The removal of AM radio poses a significant threat to federal authorities’ ability to respond to natural disasters. In a letter to the U.S. Department of Transportation Secretary Pete Buttigieg, seven former FEMA heads warned that “Because of the great distances that its signal carries, and due to its resilience during even the worst natural disasters, the success of the National Public Warning System hinges on the use of AM radio. However, should EV makers continue removing AM radios from their vehicles, this vital public safety system will no longer function as intended.”
FCC Commissioner Nathan Simington echoed their sentiment in a statement and argued that “The public safety community and the American public rely on AM radio. Auto manufacturers now, and increasingly in the future will, rely on spectrum. Care should be taken to weigh the velocity of innovations against the stability of institutions.”
Congressional leaders have also shown concern that this move will pose “a significant communication problem during emergencies,” as Senator Ed Markey (D-Mass.) urged twenty electric vehicle manufacturers to reconsider their move and maintain the use of AM radio in their vehicles.
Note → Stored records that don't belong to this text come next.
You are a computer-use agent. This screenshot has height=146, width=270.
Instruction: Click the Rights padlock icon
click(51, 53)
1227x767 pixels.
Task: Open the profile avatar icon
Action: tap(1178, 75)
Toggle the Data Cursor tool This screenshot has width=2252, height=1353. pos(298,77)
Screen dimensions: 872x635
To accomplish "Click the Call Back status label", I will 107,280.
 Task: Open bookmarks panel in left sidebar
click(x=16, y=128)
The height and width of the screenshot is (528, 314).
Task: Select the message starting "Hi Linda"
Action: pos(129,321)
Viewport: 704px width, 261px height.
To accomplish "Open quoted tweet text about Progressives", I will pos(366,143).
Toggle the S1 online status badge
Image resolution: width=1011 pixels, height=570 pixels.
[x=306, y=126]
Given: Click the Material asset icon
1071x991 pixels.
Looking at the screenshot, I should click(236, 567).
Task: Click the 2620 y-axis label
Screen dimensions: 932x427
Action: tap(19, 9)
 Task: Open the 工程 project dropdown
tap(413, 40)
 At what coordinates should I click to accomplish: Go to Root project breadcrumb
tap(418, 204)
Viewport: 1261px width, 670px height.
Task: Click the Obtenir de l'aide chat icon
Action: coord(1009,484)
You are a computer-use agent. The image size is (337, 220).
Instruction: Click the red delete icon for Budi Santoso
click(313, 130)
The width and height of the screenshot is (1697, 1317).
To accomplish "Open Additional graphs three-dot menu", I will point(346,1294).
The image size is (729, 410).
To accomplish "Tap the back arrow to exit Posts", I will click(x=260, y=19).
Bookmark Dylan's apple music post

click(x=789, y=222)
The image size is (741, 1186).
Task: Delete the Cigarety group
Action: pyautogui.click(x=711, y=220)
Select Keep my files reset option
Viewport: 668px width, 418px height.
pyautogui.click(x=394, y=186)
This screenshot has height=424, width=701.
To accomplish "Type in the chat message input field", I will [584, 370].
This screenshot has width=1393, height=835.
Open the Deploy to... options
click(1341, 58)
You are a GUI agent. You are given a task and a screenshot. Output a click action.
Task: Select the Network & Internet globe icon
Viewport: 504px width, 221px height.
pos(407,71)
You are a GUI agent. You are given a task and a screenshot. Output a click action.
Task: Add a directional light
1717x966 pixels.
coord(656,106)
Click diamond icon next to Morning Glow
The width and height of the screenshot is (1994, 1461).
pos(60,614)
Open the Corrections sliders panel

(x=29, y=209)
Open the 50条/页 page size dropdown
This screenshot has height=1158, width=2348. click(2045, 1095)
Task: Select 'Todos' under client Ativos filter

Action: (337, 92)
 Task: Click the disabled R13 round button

In responding to Markey, automakers differed “wildly,” with some car makers maintaining their decision to remove AM capabilities, others pledging to keep AM radio in the dash for now, and one—Kia Corp.— writing, “We are not aware of issues with electromagnetic interference with AM radio signals from our EVs.”
More than just the loss of life-saving emergency messaging capabilities, the loss of AM radio in cars is a serious blow to the millions of Americans who have had a life-long relationship with broadcast radio. As the NAB notes, “AM radio has transported millions of listeners to the front lines of history for more than a century. Local AM stations have also been the source of entertainment and connection to our communities, providing pioneering sitcoms and serials, religious services, presidential addresses, talk shows and ballgames.” America does not want to lose their valued source of entertainment and information that they have relied upon for their whole lives. Simington noted this relationship in defending the trusted service:
“While many in rural communities depend upon AM radio for information about emergencies, particularly alerts about weather, AM radio is important for more than just emergency information and alerting. AM radio informs and entertains tens of millions of listeners. Broadcasters spend decades developing relationships with the local communities that they serve, and the trust engendered by those relationships pays dividends back through community-informed reporting. And, just like emergency alerting, an informed and engaged citizenry serves as an essential foundation for public safety.”
“Local radio plays an essential role in keeping the community connected and informed, and the AM format is still a staple for radio listeners,” said NRB President & CEO Troy A. Miller. “It’s also time-tested and resilient in times of emergency. Ensuring compatibility between AM radio and new electric vehicles is a worthy investment in public safety.”
Counting 123 AM stations as NRB members, plus hundreds more AM stations affiliated with NRB member organizations, NRB is a historic champion of AM radio and will continue to monitor and advocate on this issue.